Give back the entries exactly, ending with the "The height and width of the screenshot is (561, 728)." line.

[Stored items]
****************
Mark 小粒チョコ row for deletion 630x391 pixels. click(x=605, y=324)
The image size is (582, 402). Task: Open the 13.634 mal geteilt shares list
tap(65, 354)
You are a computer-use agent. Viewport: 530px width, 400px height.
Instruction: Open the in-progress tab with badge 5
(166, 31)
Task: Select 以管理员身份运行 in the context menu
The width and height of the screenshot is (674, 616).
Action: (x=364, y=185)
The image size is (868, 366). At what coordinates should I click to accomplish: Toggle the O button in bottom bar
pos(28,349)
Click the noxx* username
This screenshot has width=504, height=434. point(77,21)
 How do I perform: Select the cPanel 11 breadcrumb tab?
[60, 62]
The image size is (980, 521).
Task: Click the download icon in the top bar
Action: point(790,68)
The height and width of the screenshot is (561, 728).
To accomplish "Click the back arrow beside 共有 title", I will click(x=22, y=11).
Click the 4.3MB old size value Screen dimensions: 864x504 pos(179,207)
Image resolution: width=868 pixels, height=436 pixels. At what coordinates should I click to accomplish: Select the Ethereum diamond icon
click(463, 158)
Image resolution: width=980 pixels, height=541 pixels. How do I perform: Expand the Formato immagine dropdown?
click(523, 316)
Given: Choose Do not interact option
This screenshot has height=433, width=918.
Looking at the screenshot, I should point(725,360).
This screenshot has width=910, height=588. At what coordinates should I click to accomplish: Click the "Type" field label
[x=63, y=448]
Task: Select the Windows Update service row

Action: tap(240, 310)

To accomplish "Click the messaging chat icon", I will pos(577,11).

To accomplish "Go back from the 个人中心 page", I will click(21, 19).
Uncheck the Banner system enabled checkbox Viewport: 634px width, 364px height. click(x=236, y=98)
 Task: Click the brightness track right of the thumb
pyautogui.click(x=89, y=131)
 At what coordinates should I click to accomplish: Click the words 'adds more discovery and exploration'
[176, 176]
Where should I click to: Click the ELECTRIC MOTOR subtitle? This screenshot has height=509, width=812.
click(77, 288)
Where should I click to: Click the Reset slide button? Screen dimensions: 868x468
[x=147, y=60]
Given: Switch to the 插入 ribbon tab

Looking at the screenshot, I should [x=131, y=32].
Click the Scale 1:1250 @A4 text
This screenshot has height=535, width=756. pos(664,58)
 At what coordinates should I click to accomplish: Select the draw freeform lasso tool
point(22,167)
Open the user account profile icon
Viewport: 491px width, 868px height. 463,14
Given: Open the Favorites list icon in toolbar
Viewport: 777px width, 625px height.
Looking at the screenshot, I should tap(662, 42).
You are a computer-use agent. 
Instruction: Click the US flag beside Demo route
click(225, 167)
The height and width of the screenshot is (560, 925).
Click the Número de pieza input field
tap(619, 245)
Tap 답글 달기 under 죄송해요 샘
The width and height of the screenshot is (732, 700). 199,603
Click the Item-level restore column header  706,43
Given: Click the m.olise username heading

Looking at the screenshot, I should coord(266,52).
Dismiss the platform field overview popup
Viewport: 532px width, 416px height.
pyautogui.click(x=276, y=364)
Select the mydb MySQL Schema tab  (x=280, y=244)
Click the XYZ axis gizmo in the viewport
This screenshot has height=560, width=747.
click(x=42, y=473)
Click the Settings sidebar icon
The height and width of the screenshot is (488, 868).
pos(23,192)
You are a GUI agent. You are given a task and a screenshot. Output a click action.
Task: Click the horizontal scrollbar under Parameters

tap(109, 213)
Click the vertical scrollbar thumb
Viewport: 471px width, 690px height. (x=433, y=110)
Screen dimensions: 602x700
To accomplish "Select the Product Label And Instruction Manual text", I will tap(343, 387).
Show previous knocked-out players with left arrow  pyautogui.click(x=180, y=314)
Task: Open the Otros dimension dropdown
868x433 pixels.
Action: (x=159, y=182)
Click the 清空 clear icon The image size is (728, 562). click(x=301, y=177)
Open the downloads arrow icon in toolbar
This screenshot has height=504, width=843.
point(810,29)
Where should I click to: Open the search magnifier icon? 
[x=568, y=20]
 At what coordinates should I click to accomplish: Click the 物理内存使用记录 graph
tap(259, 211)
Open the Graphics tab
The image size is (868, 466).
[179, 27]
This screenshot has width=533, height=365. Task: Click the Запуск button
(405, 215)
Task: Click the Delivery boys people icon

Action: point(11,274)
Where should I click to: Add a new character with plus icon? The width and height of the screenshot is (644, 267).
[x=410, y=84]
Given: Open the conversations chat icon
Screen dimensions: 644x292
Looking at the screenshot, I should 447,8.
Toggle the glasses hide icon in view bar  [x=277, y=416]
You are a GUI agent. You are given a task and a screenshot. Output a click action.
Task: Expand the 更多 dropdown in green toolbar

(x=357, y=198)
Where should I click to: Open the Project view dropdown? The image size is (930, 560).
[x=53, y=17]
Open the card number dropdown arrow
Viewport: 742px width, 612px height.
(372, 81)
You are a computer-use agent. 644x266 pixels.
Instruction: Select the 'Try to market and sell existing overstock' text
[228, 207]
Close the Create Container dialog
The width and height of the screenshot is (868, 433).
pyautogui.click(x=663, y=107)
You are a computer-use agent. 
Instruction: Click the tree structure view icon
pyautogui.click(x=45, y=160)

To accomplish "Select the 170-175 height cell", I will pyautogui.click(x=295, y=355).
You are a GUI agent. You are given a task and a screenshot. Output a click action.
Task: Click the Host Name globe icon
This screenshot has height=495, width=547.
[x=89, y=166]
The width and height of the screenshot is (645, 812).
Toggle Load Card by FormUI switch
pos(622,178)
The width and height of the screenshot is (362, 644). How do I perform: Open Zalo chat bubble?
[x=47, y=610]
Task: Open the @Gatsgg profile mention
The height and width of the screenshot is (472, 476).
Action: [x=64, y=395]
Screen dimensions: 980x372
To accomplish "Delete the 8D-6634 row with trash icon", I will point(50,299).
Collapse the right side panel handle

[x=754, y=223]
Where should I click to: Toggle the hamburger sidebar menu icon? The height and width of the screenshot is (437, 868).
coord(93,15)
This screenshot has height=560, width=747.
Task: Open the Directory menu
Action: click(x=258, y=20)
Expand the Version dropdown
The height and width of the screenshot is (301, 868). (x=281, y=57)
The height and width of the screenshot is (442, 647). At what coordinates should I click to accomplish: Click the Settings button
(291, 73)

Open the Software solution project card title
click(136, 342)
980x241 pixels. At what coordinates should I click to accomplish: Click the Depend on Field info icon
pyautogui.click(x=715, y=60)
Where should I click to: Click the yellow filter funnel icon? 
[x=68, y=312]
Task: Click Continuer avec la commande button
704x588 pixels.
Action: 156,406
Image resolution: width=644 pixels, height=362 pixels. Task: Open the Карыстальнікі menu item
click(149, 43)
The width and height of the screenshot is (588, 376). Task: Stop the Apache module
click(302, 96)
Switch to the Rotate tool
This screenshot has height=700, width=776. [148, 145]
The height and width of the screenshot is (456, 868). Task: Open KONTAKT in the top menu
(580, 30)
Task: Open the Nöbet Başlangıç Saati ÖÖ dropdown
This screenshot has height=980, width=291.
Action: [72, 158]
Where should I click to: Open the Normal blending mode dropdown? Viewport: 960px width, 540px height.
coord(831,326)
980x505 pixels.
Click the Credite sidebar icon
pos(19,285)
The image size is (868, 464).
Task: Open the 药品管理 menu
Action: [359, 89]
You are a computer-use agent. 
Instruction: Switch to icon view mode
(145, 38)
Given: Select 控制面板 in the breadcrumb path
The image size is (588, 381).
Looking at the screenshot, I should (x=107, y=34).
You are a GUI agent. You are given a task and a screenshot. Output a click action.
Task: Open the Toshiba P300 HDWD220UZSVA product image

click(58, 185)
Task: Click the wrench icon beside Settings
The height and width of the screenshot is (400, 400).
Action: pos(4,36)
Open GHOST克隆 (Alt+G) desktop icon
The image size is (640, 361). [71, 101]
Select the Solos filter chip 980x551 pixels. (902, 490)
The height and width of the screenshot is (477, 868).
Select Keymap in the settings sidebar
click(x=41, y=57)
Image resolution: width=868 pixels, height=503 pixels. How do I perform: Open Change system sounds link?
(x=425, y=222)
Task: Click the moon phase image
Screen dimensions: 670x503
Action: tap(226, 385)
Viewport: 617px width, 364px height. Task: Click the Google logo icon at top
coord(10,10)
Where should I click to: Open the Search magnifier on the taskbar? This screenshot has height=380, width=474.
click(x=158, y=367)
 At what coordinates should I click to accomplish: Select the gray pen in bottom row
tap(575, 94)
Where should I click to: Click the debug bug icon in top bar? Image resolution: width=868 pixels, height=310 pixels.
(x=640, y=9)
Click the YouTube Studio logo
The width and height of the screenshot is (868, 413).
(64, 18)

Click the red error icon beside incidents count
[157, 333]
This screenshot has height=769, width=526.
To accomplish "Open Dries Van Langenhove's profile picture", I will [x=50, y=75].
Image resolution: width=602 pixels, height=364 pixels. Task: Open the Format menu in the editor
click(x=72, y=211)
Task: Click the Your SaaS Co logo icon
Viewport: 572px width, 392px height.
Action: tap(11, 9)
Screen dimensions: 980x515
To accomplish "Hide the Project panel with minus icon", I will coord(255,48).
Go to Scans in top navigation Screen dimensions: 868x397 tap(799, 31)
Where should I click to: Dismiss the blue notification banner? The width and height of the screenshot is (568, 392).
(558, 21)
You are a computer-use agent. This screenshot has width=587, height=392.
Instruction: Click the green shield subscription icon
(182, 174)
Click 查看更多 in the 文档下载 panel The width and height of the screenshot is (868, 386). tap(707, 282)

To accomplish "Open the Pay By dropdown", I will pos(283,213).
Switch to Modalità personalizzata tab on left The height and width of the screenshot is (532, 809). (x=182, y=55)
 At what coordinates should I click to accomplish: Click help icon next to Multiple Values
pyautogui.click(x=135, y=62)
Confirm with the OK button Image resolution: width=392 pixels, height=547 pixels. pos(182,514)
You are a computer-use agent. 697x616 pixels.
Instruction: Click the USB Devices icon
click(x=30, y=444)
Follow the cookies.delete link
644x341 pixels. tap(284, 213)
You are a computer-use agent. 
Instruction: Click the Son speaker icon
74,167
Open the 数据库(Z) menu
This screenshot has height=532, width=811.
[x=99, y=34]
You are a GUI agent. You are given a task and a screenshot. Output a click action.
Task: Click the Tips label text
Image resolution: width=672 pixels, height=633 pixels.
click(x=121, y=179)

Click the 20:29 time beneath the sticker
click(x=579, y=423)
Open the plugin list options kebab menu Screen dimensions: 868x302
****************
RESPONSE —
Mark 小粒チョコ row for deletion 630x391 pixels. click(x=605, y=324)
The image size is (582, 402). Task: Open the 13.634 mal geteilt shares list
tap(65, 354)
You are a computer-use agent. Viewport: 530px width, 400px height.
Instruction: Open the in-progress tab with badge 5
(166, 31)
Task: Select 以管理员身份运行 in the context menu
The width and height of the screenshot is (674, 616).
Action: (x=364, y=185)
The image size is (868, 366). At what coordinates should I click to accomplish: Toggle the O button in bottom bar
pos(28,349)
Click the noxx* username
This screenshot has width=504, height=434. point(77,21)
 How do I perform: Select the cPanel 11 breadcrumb tab?
[60, 62]
The image size is (980, 521).
Task: Click the download icon in the top bar
Action: point(790,68)
The height and width of the screenshot is (561, 728).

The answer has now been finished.